Qualitative findings

Group I (immunosuppressed group)

One month following pulp capping in azathioprine-immunosuppressed dogs, MTA exhibited a damaged odontoblastic layer opposite to the exposure site, areas of superficial necrosis, and loss of normal pulp architecture, without evidence of dentine bridge formation (Fig. 2a). Inflammatory cell infiltrates were seen in the deeper layer of the pulp (Fig. 2b). Subgroup B (BA subgroup) had the same pathological findings found in the MTA subgroup; however, partial dentine bridge formation and areas of newly formed fibrous tissue were seen in the middle part of the pulp (Fig. 2c and d). Subgroup C (Ca(OH)₂ subgroup) exhibited the same pathological findings as the MTA subgroup (Fig. 2e) but the pulp tissue was heavily infiltrated with inflammatory cells (Fig. 2f).
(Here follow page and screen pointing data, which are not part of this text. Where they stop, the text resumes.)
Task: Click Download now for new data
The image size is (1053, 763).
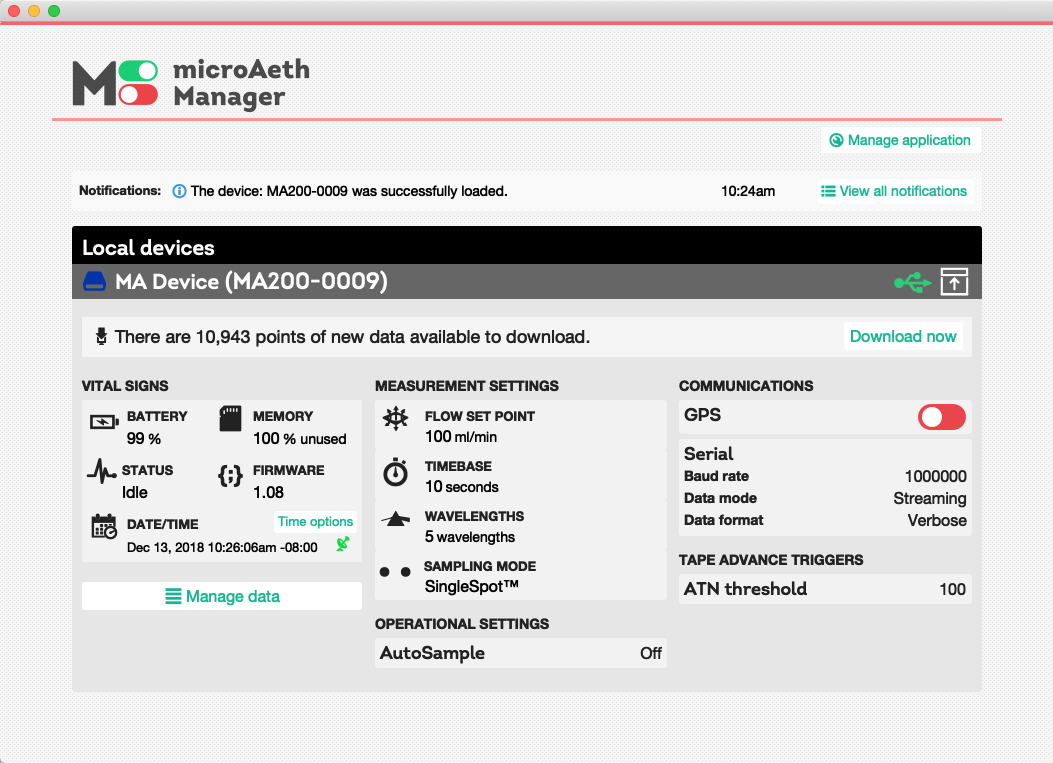Action: coord(903,337)
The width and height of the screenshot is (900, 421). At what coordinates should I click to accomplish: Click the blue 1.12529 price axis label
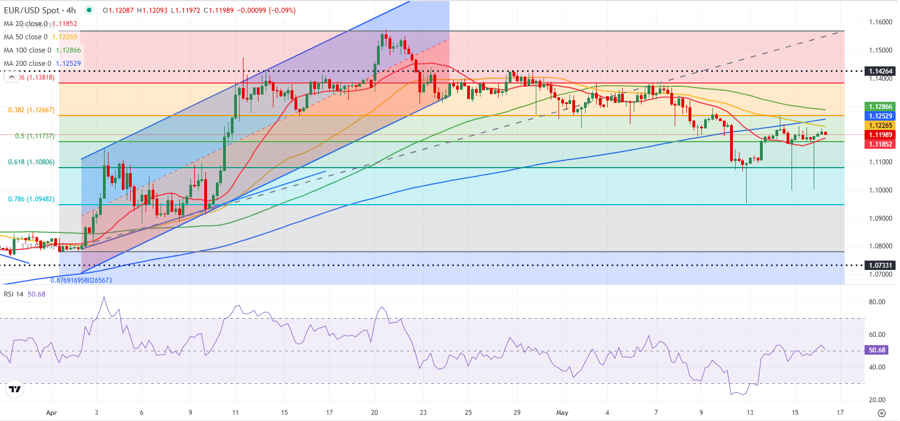[x=877, y=116]
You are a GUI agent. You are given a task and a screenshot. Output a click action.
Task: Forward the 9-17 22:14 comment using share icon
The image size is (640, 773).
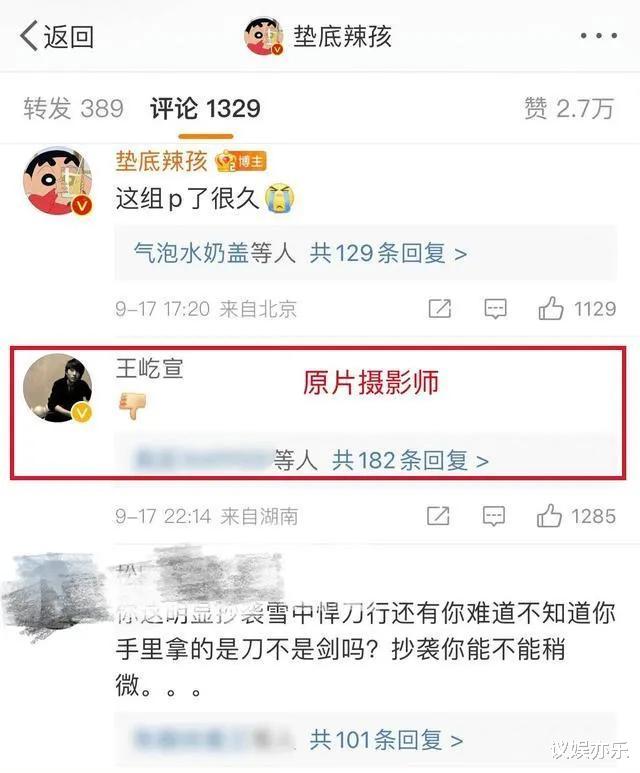click(x=438, y=516)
In subdivision 2 (at two months), subgroup A exhibited an organized odontoblastic layer opposite to the partially formed dentine bridge (Fig. 3a). Newly formed fibrous tissue with inflammatory cells infiltrates was noted in the middle of the pulp (Fig. 3b). Subgroup B exhibited a damaged odontoblastic layer with a partial dentine bridge formation (Fig. 3c). Areas of tissue degeneration and congested blood vessels were also seen (Fig.3d). Subgroup C had a damaged odontoblastic layer with areas of necrosis and no dentine bridge formation (Fig. 3e). Inflammatory cell infiltration and numerous dilated and congested blood vessels were seen in the middle portion of the pulp (Fig. 3f).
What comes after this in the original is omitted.